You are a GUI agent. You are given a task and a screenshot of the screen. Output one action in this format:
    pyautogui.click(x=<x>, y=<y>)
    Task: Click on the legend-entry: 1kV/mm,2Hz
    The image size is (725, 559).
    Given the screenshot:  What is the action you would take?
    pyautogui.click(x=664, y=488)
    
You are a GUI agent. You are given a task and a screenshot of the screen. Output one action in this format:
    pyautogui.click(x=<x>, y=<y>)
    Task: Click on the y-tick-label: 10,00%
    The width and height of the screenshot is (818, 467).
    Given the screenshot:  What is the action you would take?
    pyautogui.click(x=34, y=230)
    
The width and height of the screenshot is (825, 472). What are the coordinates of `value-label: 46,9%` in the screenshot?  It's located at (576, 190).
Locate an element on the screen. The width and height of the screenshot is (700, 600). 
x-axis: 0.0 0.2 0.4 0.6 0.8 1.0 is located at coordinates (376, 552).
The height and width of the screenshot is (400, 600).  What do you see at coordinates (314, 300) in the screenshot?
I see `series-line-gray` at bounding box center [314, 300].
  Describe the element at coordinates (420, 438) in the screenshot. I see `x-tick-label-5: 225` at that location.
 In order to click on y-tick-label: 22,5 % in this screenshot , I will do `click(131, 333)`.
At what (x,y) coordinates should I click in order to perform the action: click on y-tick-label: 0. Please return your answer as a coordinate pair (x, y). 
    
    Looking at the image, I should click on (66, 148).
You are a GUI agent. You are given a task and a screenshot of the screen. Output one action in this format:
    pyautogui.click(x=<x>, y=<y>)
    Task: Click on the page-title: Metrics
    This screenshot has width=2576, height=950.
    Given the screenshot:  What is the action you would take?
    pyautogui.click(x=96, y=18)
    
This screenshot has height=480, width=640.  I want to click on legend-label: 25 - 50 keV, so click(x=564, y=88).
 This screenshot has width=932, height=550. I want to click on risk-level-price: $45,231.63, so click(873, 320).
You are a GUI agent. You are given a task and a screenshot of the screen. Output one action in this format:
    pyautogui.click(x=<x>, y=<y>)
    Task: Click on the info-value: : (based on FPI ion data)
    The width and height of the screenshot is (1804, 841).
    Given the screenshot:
--------
Task description: Reproduce the material from its beginning through the line containing "pyautogui.click(x=664, y=488)", switching "legend-entry" to "legend-item" and changing nothing else.

Expected output:
You are a GUI agent. You are given a task and a screenshot of the screen. Output one action in this format:
    pyautogui.click(x=<x>, y=<y>)
    Task: Click on the legend-item: 1kV/mm,2Hz
    The image size is (725, 559).
    Given the screenshot:  What is the action you would take?
    pyautogui.click(x=664, y=488)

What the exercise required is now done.